Small wonder then, that writers are acutely conscious of their bodies when they write and keenly attuned and sensitive to the physical channels through which their words make their way to paper or screen. I’ve written here about my writing experiences with a fountain pen on paper; the modern counterparts of that implement, the word processor, the computer monitor, the keyboard, are just as deserving of attention.

One way to hint at my sensitivity to the physical dimension of writing on a computer is to note that a central reason why I will never buy a Mac is because I do not like its machines’–whether desktop or laptop–keyboards. Their keys do not afford my fingers the right kind of tactile response; they do not provide me the feedback that I subconsciously seek when I press down on them.
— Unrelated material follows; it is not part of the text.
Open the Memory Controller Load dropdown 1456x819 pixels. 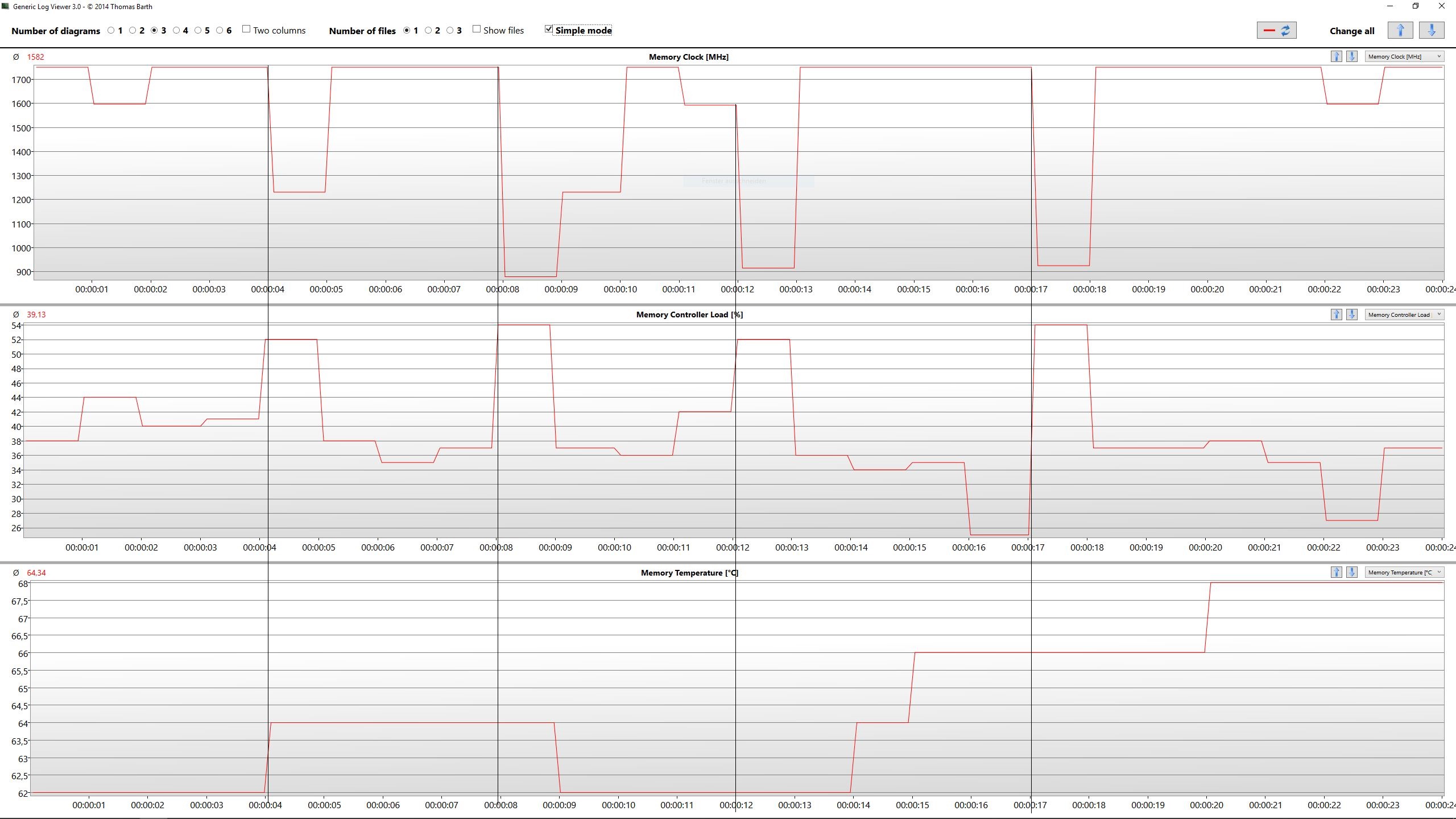(x=1404, y=315)
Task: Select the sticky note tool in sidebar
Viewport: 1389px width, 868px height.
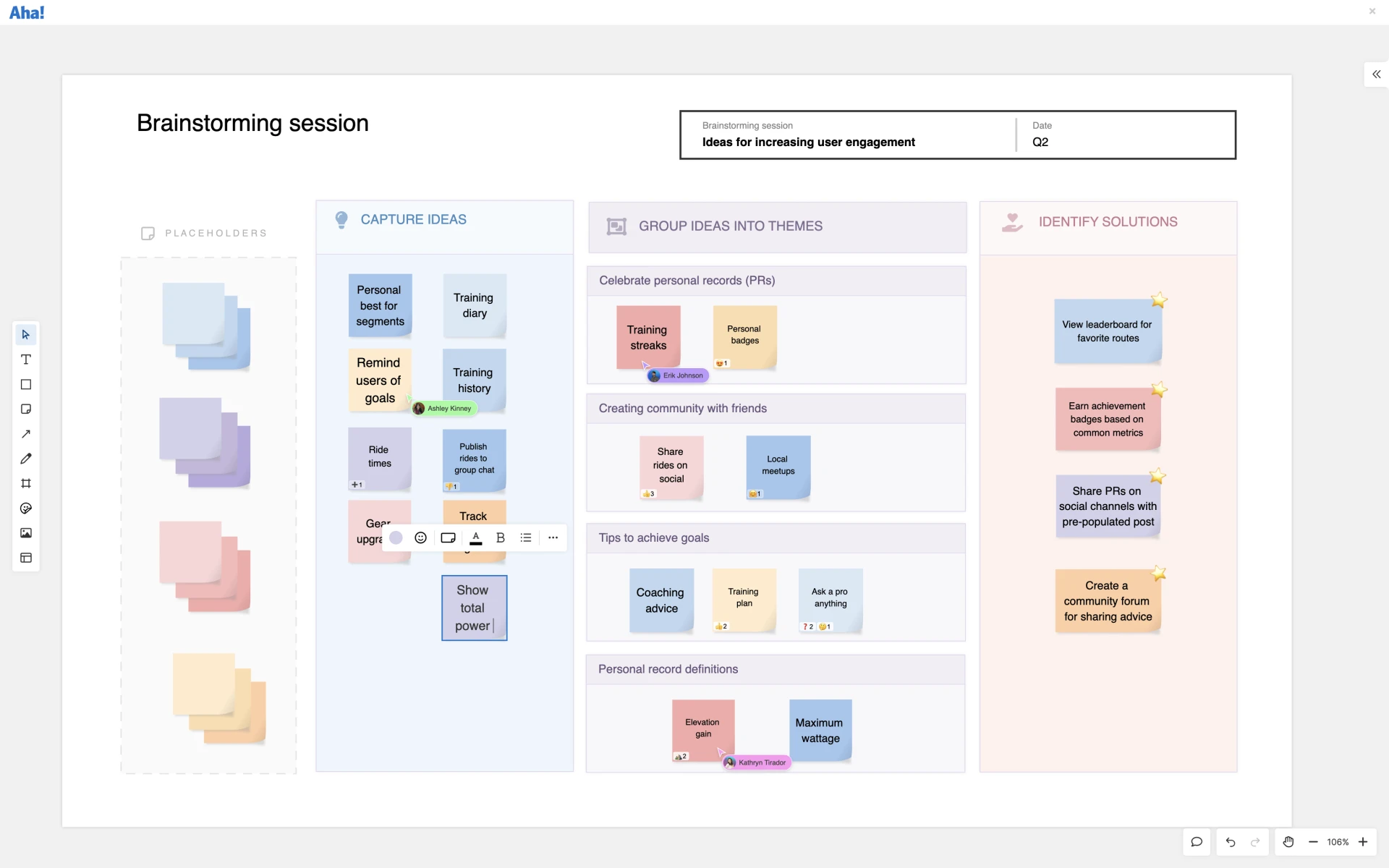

I have had favorites in the past: the AT&T 4425 and IBM 3270 terminals were perhaps the  most deeply satisfying in terms of their immediate responsiveness, in their ‘give’ and in how they seemed to facilitate the rapid movement of my fingers over them. (I’m not a trained touch typist but over the years my fingers have, to some extent, internalized the locations of letter on keyboards and now move with some facility over them.)

These preferences mean that I very quickly disdain, or approve of, particular writing spaces or implements because of how they generate both a physical and mental space for writing. The ergonomic comfort of a chair and desk are obviously factors, but just as important is an ineffable sense of connectedness–in the right sort of way–to my writing machine and through it, to the visible word that is the result of my writing. Thus, because I do not like writing on laptop keyboards, and will only do so when absolutely forced to do so, I have hardly ever written in coffee-shops or on the  move. For better or worse, I’m desk-bound. (In the post just linked to, I noted this same physical aspect of writing.)

This physical dimension of writing is important for the writing process in the simplest of ways: to start writing, you must place your hands on the media through which you write. Put pen to paper or put fingers to keyboard.

Once contact is made, the game can begin.